The United States Business and Industry Council claims in their website americaneconomicalert.org that the US economy is in a manufacturing emergency (USBIC To save American Manufacturing 1). They claim that the reliance on imports from third world countries with lower wages is threatening the survival of the manufacturing sector in the country. This perspective can be assessed using economic analysis.
The expenditure approach gives a mathematical formula for measuring the real GDP of an economy. Real GDP is the sum of personal consumption, domestic investment, government purchases of goods and services and net exports. Net exports are calculated as the difference between real exports and real imports . This formula breaks down the parameters necessary for analysis of the balance of payments account.

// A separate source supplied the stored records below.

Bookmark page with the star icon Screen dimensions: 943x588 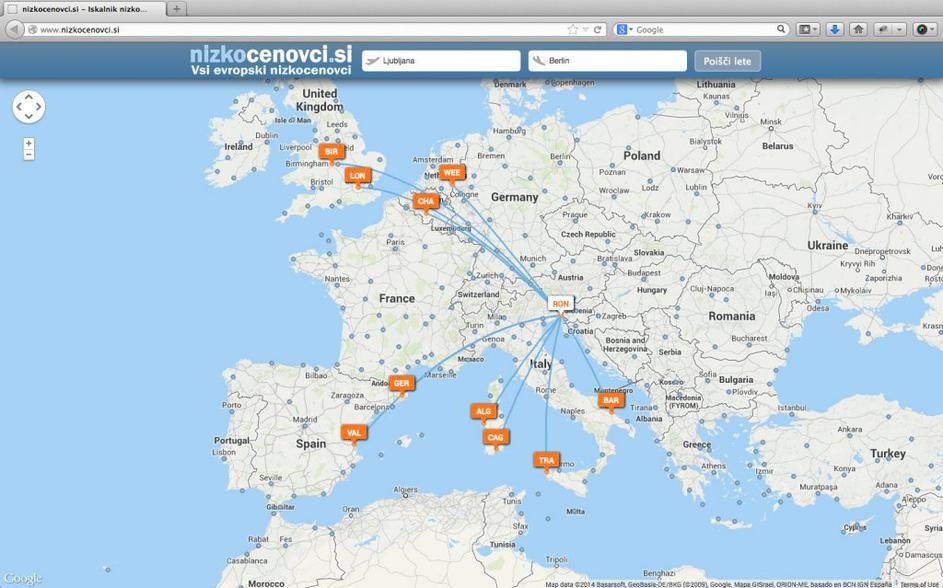(x=573, y=30)
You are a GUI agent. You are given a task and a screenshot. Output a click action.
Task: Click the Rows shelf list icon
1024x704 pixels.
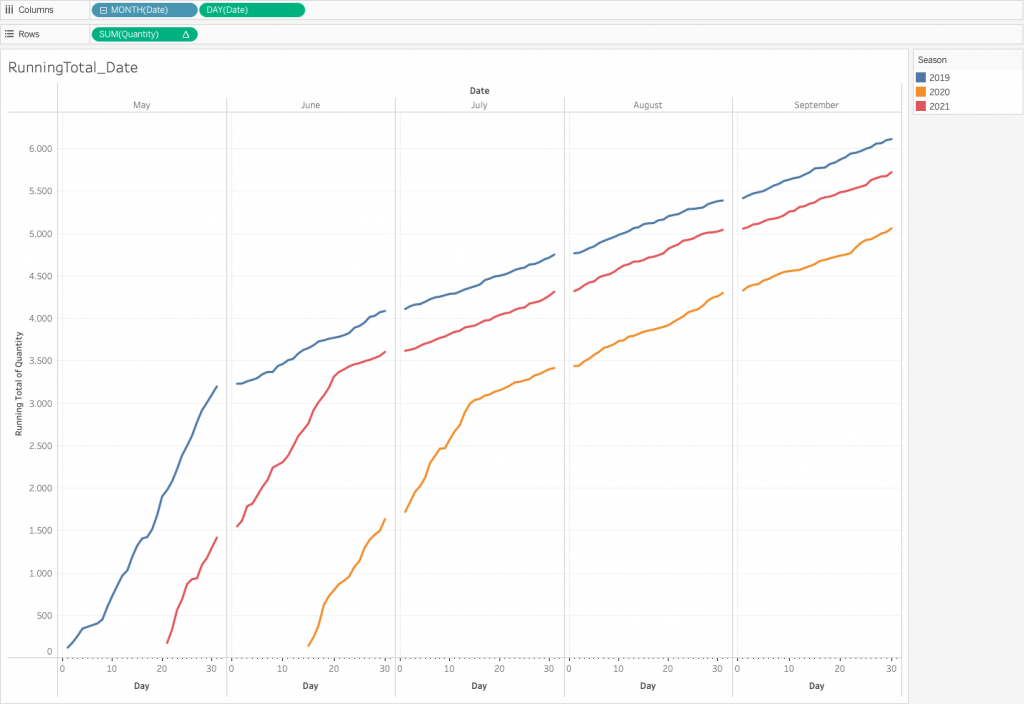click(x=9, y=34)
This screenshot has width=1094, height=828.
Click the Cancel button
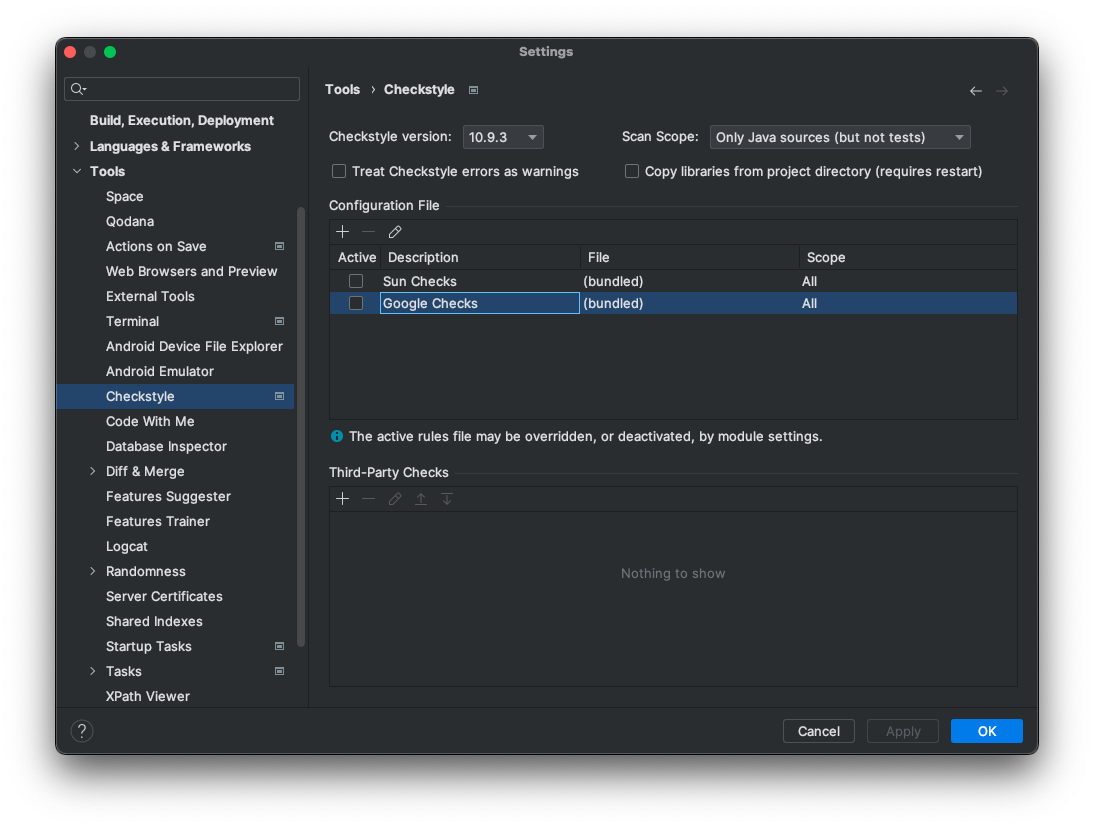[818, 731]
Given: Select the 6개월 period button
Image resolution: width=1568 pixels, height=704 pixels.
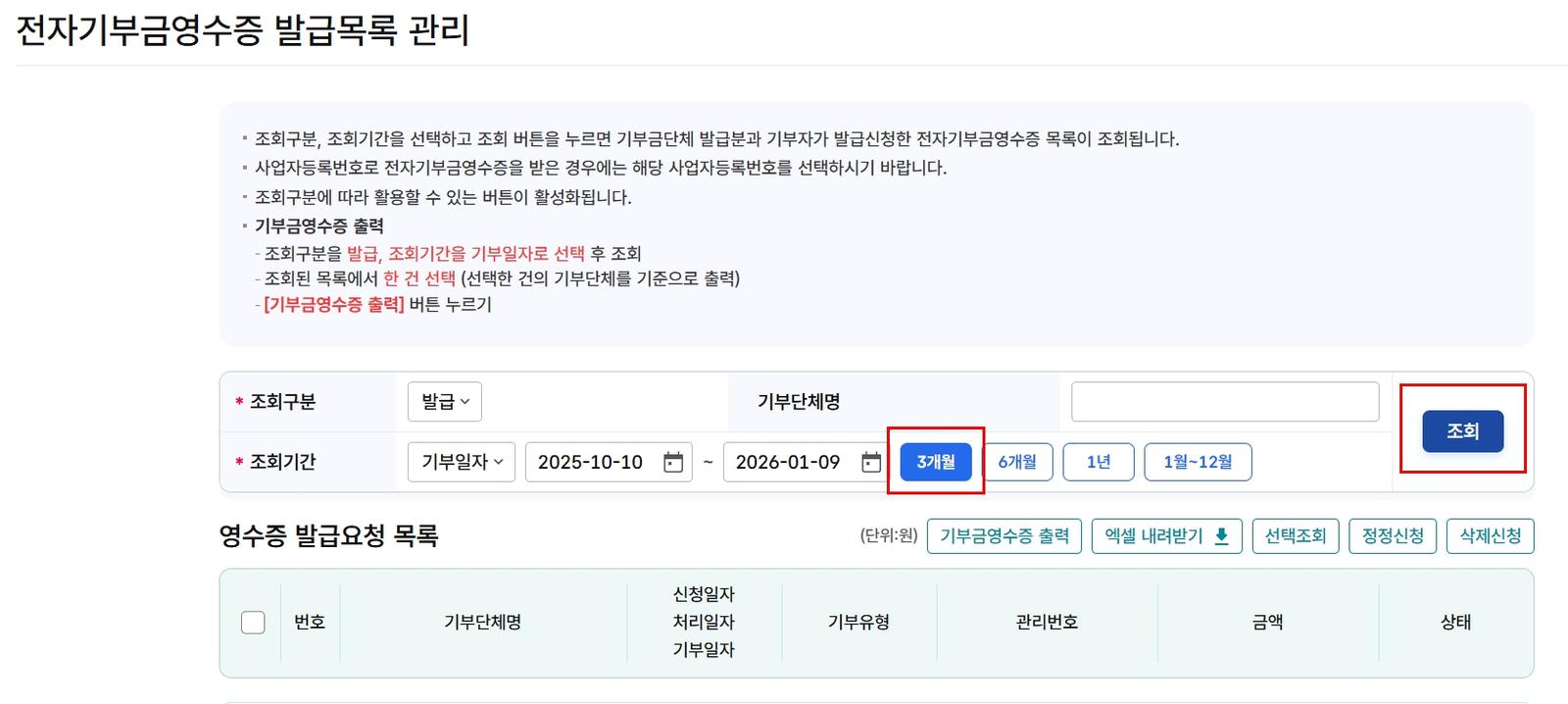Looking at the screenshot, I should pos(1017,462).
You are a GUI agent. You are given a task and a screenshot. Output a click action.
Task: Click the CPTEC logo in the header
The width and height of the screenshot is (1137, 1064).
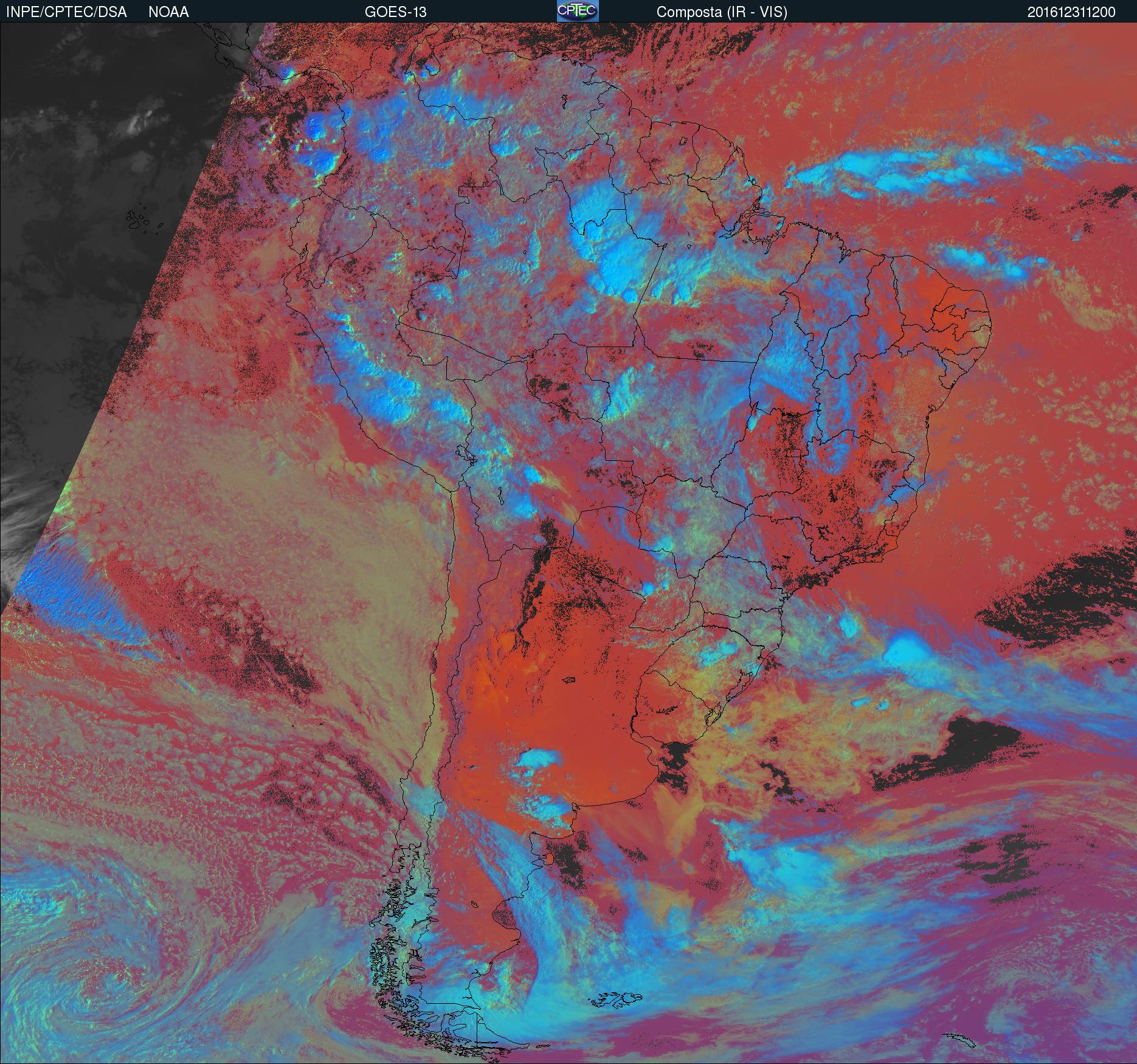(x=577, y=11)
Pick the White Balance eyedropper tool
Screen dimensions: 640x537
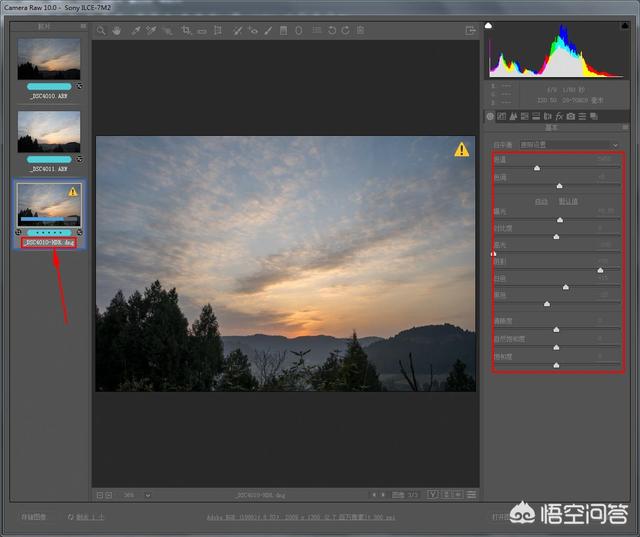tap(135, 31)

According to statistics from the US Department of Commerce (as cited by USCBC To save American Manufacturing 1), the US has maintained a trade deficit in its balance of payments with China since 2001. Both imports to and exports from China have increased over the years, but the increase in imports has been higher. The US remains China’s top export destination. A look at the list of sovereign nations ranked according to the current account balance reveals that even though some countries such as Japan and Hong Kong that trade with China have huge trade deficits, not all countries that import a lot from China and have relatively high wages have trade deficits. In fact some big importers like South Korea and Germany which have relatively high wages have trade surpluses (Wikipedia). This means that real import is not the only factor in the formula for real GDP that influences the balance of payments.
The reason for the US’s trade deficit with China is the fact that foreign investment exceeds local investment. A closer look at the composition of US imports from China reveals that the US imports more capital goods than consumer goods from China. The reason for this is because the US is an attractive investment destination. US locals are also saving less money, which therefore means that less money is available for investment. The US has not addressed this problem. China has maintained a peg of its currency on the US dollar while increasing the availability of the local currency by purchasing more US treasury bills. This has resulted in a reduction in value of the Chinese currency, therefore keeping Chinese capital goods relatively cheaper. This has also caused a reallocation of Chinese local resources to the manufacture of goods tradable with the US.
This economic analysis therefore show that the trade deficit with China is not caused by imports only, but is in fact a function of the difference between foreign and domestic investment. The claim by the United States Business and Industry Council is therefore cast in doubt. It is, however, interesting to note that the council is a not-for-profit organization representing the interest of American private and family companies (USBIC about us). These companies may find it hard to compete with Chinese multinationals which benefit from the relatively lower value of their home currency and a focus on exports. They may, therefore, require protectionism order to retain market share. The idea is noble, but relying on an economic study done by the council may mean relying on a biased opinion.
Works Cited
Diba, Behzad. "MACROECONOMICS: Saving, Investment, and the Trade Balance." 2004. Web. 3 June 2013.
Meltzer, Joshua. "The U.S. Trade Deficit, China and the Need to Rebalance Growth." 14 February 2011. Brookings Institution. Web. 10 June 2013.
United States Business and Industry Council. "about us." n.d. AmericanEconomicAlert.org. Web. 3 June 2013.
—. "TO SAVE AMERICAN MANUFACTURING: HIGHLIGHTS OF USBIC’S PLAN FOR AMERICAN INDUSTRIAL RENEWAL." 2006. AmericanEconomicAlert.org. Web. 3 June 2013.
US-China Business Council. "US-China Trade Statistics and China's World Trade Statistics." 2011. Web. 3 June 2013.
Wikipedia. "List of sovereign states by current account balance." n.d. Web. 3 June 2013.